Generating sequential GUIDs which sort correctly in SQL Server in .net

Using a non sequential GUID in either a clustered or non clustered index is not ideal from a performance point of view as non sequential GUIDs are not ever-increasing (like an identity int) so get inserted into the middle of the index rather than the end resulting in increased logical fragmentation and decreased performance.

If you really can’t switch from a GUID to an identity int (to save space and fragmentation) and you must use a GUID in an index, to mitigate against the performance problems ensure it is sequential and ever-increasing. SQL Server allows you to do this by setting a default constraint on uniqueidentifier columns which calls the NEWSEQUENTIALID() method. This method creates a GUID that is greater than any GUID previously generated by it on a specified computer since Windows was started. The problem with this method however is it is created on the DB side and won’t be useful if you need to pass in a GUID from the client side.

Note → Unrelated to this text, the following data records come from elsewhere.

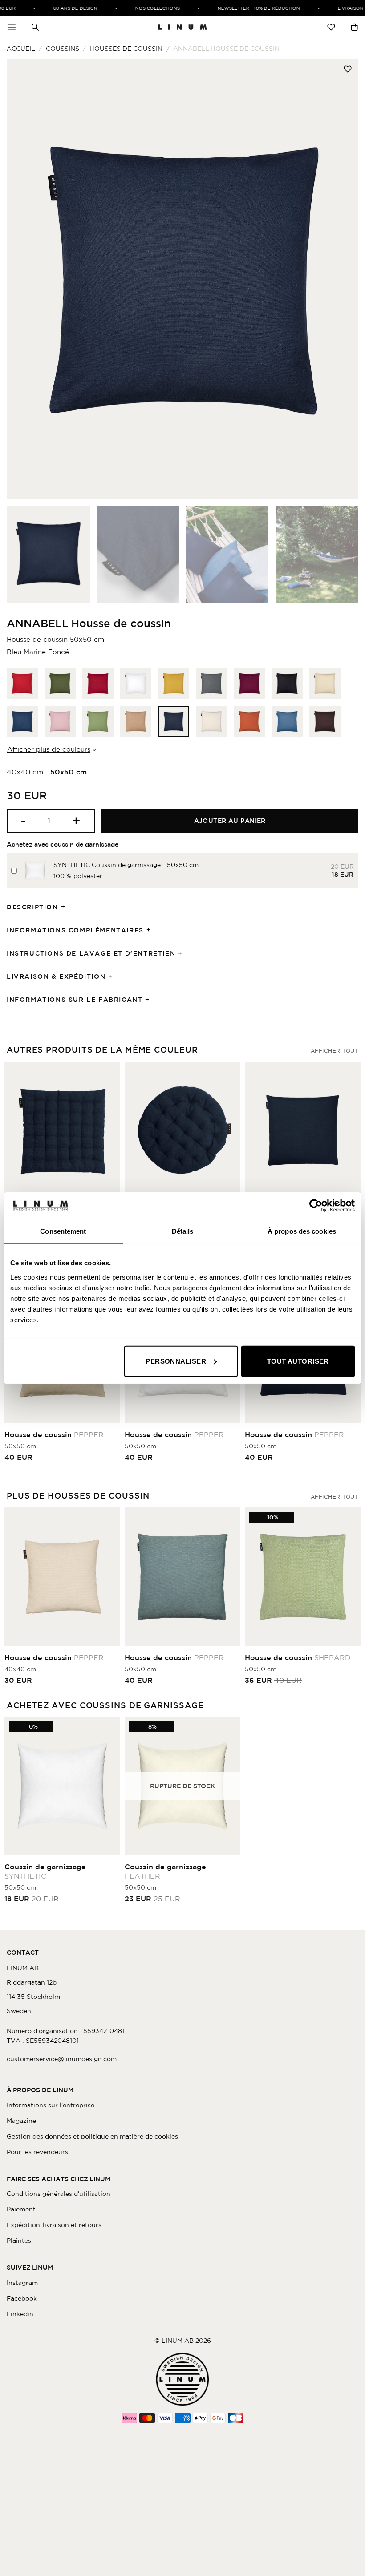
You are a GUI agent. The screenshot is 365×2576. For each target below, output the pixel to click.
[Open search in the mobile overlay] (35, 27)
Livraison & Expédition (56, 976)
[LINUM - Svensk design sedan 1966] (182, 27)
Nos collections (144, 8)
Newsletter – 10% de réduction (245, 8)
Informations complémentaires (75, 930)
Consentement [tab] (63, 1231)
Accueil (21, 48)
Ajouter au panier (230, 820)
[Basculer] (66, 907)
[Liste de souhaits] (331, 27)
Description (32, 907)
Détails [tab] (183, 1231)
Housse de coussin (54, 1434)
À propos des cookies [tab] (302, 1231)
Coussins (62, 48)
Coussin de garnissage (45, 1871)
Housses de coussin (125, 48)
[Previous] (25, 279)
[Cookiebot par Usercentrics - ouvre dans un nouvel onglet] (316, 1205)
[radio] (22, 683)
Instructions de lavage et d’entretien (91, 953)
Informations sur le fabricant (74, 999)
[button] (11, 27)
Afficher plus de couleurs (48, 749)
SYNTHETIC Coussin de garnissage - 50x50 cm (126, 864)
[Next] (340, 279)
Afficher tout (334, 1050)
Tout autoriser (298, 1361)
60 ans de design (62, 8)
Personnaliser (176, 1361)
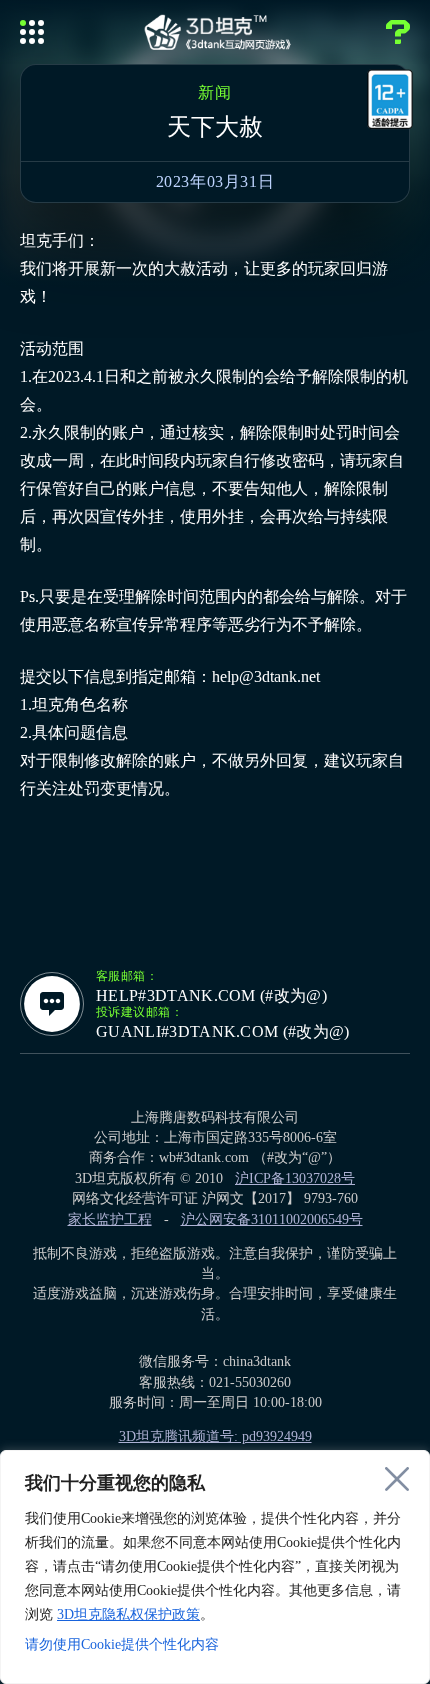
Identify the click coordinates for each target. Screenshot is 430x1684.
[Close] (397, 1479)
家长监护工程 (110, 1219)
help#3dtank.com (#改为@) (211, 996)
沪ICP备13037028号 (295, 1178)
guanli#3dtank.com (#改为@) (223, 1032)
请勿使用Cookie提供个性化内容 (122, 1644)
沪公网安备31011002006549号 (272, 1219)
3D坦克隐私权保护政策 (128, 1614)
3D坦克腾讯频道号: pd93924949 (215, 1436)
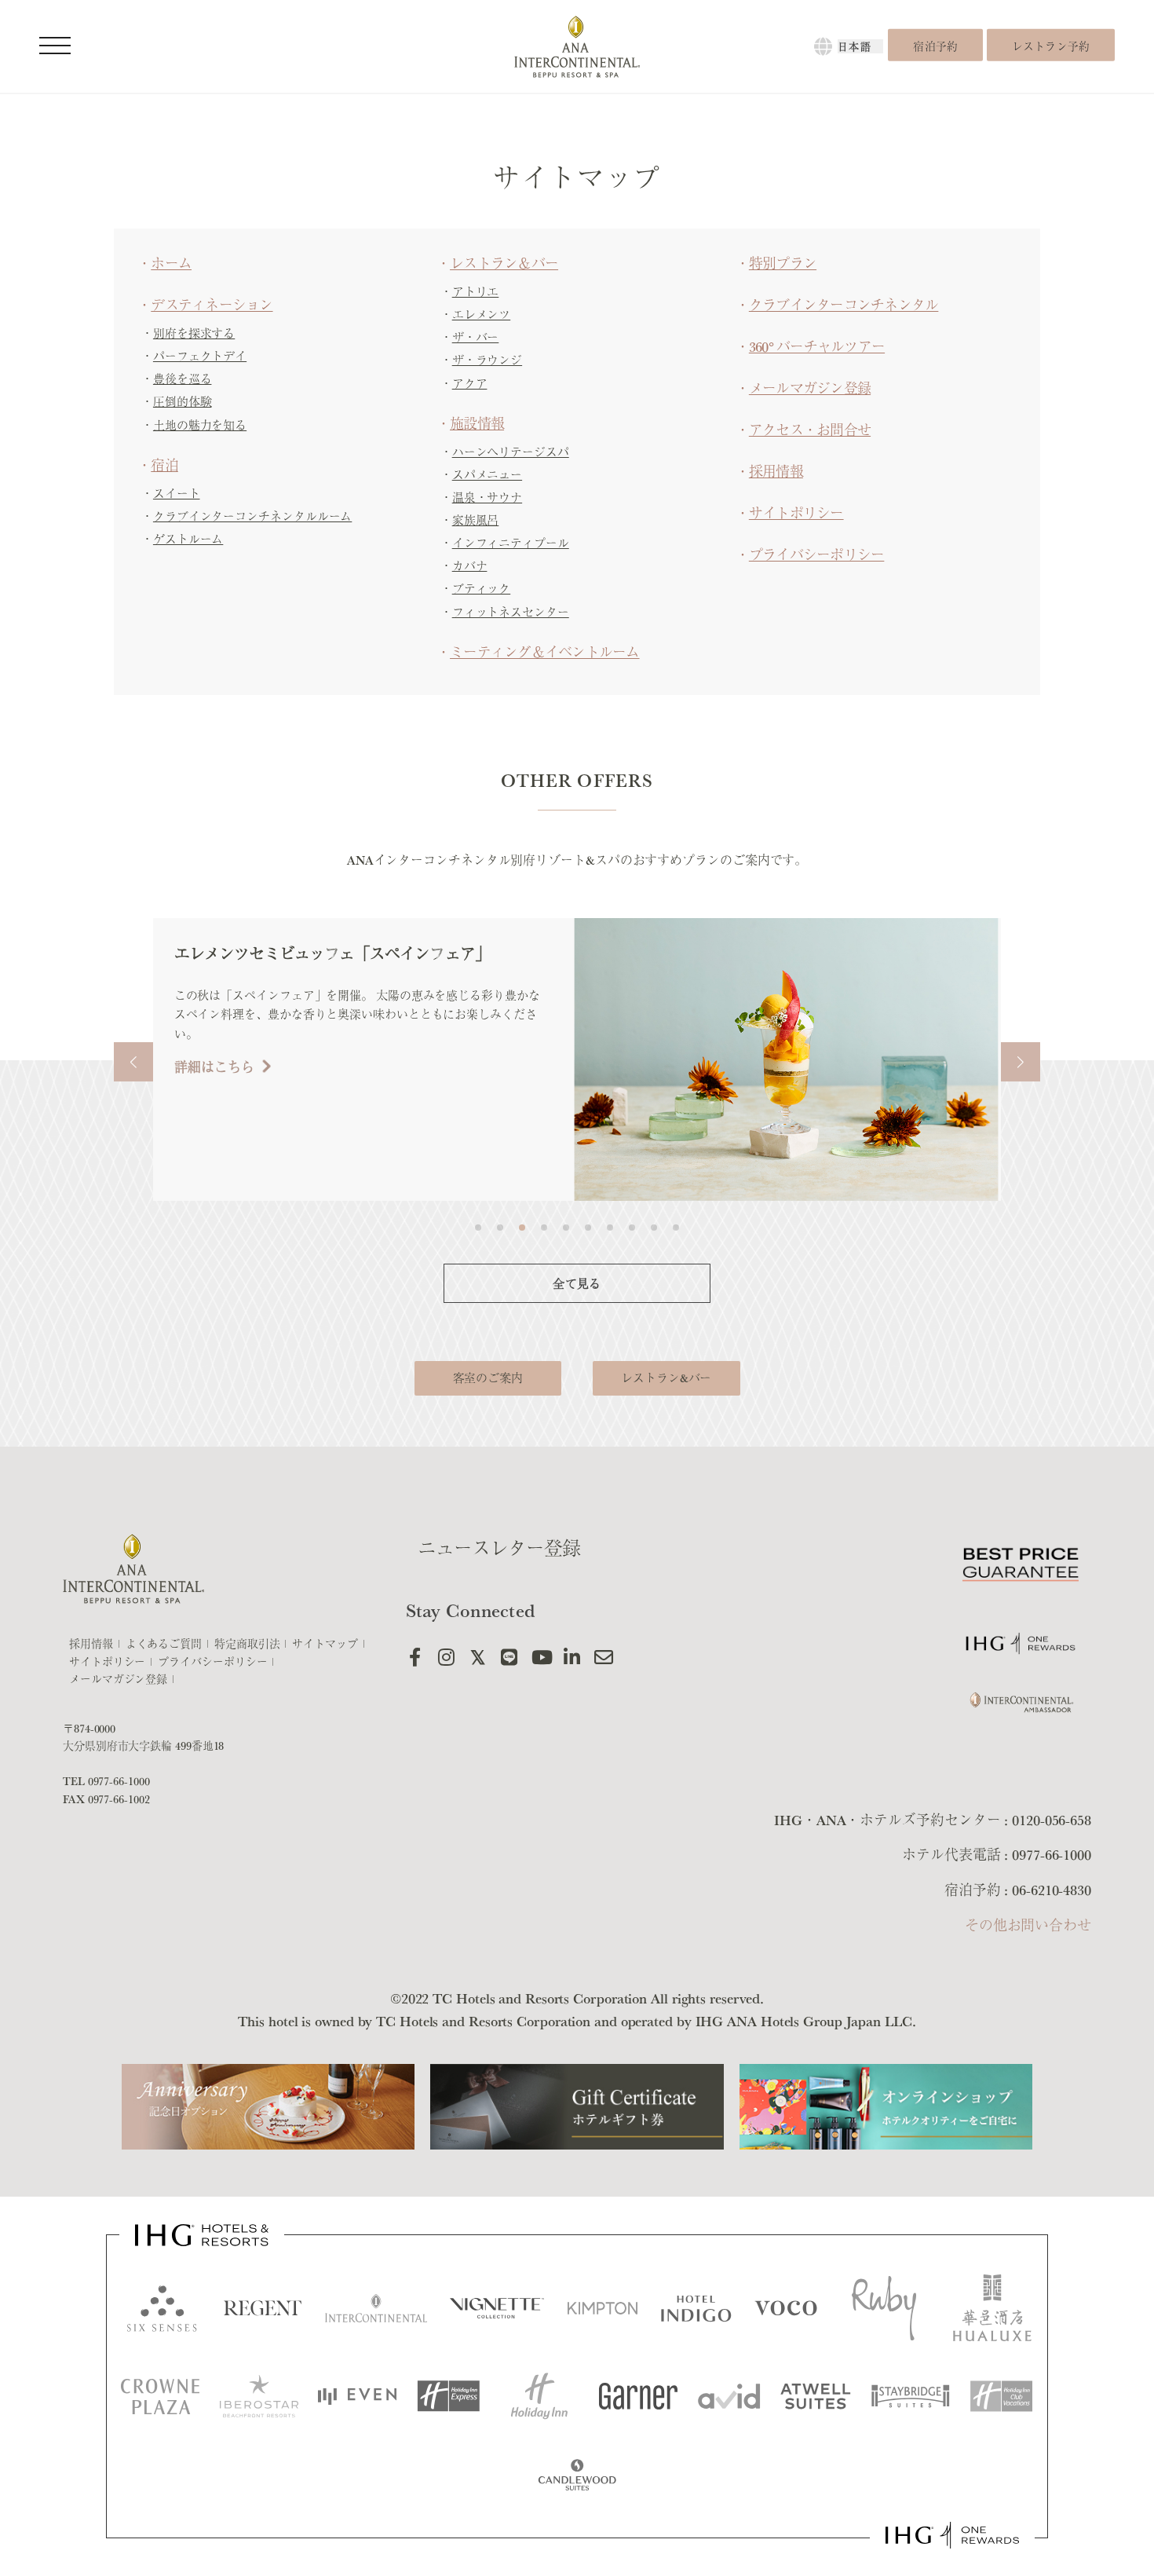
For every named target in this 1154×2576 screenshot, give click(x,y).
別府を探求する (194, 333)
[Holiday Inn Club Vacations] (1001, 2396)
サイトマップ (324, 1644)
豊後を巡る (182, 379)
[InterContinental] (376, 2308)
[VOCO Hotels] (791, 2308)
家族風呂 (475, 520)
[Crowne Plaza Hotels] (160, 2396)
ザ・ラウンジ (487, 360)
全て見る (577, 1283)
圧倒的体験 (182, 401)
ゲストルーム (188, 539)
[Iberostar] (259, 2396)
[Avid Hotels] (729, 2396)
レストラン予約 (1051, 46)
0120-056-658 (1051, 1819)
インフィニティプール (510, 543)
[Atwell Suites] (815, 2396)
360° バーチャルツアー (817, 346)
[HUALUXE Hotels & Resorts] (992, 2307)
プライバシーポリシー (817, 554)
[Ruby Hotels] (891, 2308)
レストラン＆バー (504, 263)
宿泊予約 (935, 46)
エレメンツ (481, 314)
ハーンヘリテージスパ (510, 452)
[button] (133, 1061)
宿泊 (164, 465)
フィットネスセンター (510, 612)
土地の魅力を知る (200, 425)
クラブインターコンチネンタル (844, 305)
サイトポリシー (796, 513)
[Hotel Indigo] (696, 2308)
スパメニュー (487, 475)
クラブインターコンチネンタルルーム (252, 516)
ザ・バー (475, 337)
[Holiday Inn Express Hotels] (448, 2396)
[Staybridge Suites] (910, 2396)
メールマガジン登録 (810, 388)
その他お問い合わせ (1028, 1925)
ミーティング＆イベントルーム (545, 652)
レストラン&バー (666, 1378)
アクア (470, 383)
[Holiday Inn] (539, 2396)
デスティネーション (211, 305)
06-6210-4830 (1051, 1889)
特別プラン (782, 263)
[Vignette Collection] (497, 2308)
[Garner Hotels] (638, 2396)
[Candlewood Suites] (577, 2474)
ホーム (171, 263)
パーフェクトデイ (200, 356)
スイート (176, 493)
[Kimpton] (603, 2308)
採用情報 (776, 471)
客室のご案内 (488, 1378)
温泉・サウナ (487, 497)
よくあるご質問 (164, 1644)
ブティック (481, 588)
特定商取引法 (246, 1644)
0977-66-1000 (119, 1781)
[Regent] (263, 2308)
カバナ (470, 566)
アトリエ (475, 292)
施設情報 (477, 423)
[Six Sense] (161, 2308)
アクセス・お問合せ (810, 429)
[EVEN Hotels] (357, 2396)
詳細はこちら (641, 1048)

There are a number of options which can be used to generate sequential GUIDs in C# which are compatible with SQL Servers GUID/UUID sorting mechanism, I’ll cover three of them in this post.

Options for generating SQL Server compatible sequential GUIDs

  1. SequentialGuidValueGenerator which is part of Entity Framework core.
    Note at the time of writing the documentation for this is incorrect. It does not generate sequential Guids using the same algorithim as NEWSEQUENTIALID(), however it does indeed generate sequential GUIDs which are sortable with respect to SQL Servers GUID sorting approach. Looking at the source of the method we can see this method calls the regular Guid.NewGuid() and performs byte shuffling to make it optimised for SQL Server. Usage is simple and of course you don’t need to be actually using EF to reference the assembly and just use the function. The generated GUIDs correctly sort in SQL Server.Generating sequential GUIDs in .net
  2.  UuidCreateSequential with byte shuffling applied.
    NEWSEQUENTIALID() is a wrapper over the Windows UuidCreateSequential function with some byte shuffling applied. We can therefore call this function by importing the relevant .dll and rearrange the bytes in the same way as SQL Server does to get sequential GUIDs in C#. The link above from StackOverflow has all the implementation details. Looking at 20 GUIDs created with this approach we can see they are much more uniform than the Sequential GUID algorithm from EF covered above.
    Depending on your scenario a number of problems with this approach may limit its feasiblity:
    1 – Requires DLLImport which may not be allowed/desired and might have permissions issues.
    2- Not cross platform, this is a windows dll, so if your deploying your .net core app to Linux this isn’t a runner.
    3 – If your windows server restarts your GUIDs may start from a lower range thus causing index fragmentation.
    4 – Can’t be used in cluster environment where mutiple machines write to same DB as GUIDs generated will all be out of synch with each other thus causing index fragmentation.
  3.  COMB GUID.
    The COMB GUID approach was first described by  and involves replacing the portion of a normal GUID that is sorted first with a date/time value. This guarantees (within the precision of the system clock) that values will be sequential, even when the code runs on different machines. There are lots of examples of COMB GUIDs in C# online but I like RT.Comb which is a library available on Nuget. Below you can see how its used in its basic configuration.And we can see the GUIDs it creates are sorted correctly in SQL Server…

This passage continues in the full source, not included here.